Kleine Geschichten des Miteinanders

Mit Feuer vom Himmel kämpft der biblische Prophet Elijah gegen seine Widersacher, kämpft für die Armen, die Schwachen, die Bedürftigen. Mit demselben inneren Feuer setzen sich Georg Sporschill und Ruth Zenkert seit vielen Jahren für Roma-Familien in Rumänien ein.
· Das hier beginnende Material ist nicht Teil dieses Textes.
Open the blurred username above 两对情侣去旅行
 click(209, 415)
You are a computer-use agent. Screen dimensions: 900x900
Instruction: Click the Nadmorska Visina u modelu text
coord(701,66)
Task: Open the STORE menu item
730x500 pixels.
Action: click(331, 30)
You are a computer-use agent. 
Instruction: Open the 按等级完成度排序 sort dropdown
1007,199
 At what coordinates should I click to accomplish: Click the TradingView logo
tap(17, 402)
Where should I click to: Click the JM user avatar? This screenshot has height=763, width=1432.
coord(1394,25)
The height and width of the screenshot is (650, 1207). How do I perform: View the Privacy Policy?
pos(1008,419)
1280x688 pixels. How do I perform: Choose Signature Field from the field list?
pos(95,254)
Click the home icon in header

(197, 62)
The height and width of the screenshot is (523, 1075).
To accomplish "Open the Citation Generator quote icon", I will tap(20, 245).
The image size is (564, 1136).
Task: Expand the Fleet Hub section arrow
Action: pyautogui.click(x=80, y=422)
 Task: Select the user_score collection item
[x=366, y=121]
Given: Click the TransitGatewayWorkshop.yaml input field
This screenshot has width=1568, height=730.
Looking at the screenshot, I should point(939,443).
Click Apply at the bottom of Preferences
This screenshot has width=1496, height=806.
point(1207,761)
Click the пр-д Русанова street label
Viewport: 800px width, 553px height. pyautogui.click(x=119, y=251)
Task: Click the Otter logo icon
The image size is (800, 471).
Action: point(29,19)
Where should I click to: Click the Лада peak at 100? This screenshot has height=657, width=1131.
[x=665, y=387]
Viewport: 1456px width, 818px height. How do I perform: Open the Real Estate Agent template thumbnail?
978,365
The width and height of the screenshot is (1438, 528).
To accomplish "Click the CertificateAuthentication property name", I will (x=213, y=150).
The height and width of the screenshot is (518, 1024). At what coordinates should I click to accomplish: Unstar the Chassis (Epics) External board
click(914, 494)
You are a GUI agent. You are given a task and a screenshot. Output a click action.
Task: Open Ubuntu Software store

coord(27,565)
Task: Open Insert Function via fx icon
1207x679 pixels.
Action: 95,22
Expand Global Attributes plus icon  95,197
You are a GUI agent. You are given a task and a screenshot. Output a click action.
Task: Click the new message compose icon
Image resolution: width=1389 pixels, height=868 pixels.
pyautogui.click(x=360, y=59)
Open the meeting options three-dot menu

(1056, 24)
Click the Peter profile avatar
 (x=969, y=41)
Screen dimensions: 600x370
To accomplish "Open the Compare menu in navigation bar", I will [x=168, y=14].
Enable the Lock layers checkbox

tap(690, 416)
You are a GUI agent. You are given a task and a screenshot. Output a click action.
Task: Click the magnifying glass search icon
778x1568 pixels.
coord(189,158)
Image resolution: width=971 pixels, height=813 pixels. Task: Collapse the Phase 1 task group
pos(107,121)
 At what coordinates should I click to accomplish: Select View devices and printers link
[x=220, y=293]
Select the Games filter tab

Durch ihr Sozialprojekt "ELIJAH" wollen sie Menschen am Rande des Existenzminimums eine bessere Zukunft ermöglichen.
Einmal pro Woche schreiben sie die "Bimails", kurze Geschichten, die von ihrer täglichen Arbeit erzählen: von begeisterten Kindern im Musikunterricht, von Jugendlichen, die Verantwortung für ihre Familien übernehmen, vom Glück, wenn Schützlinge und Mitarbeiter von Fremden zu Freunden werden, aber auch von Konflikten und Rückschlägen, die unvermeidlich sind, wo immer Menschen zusammenleben.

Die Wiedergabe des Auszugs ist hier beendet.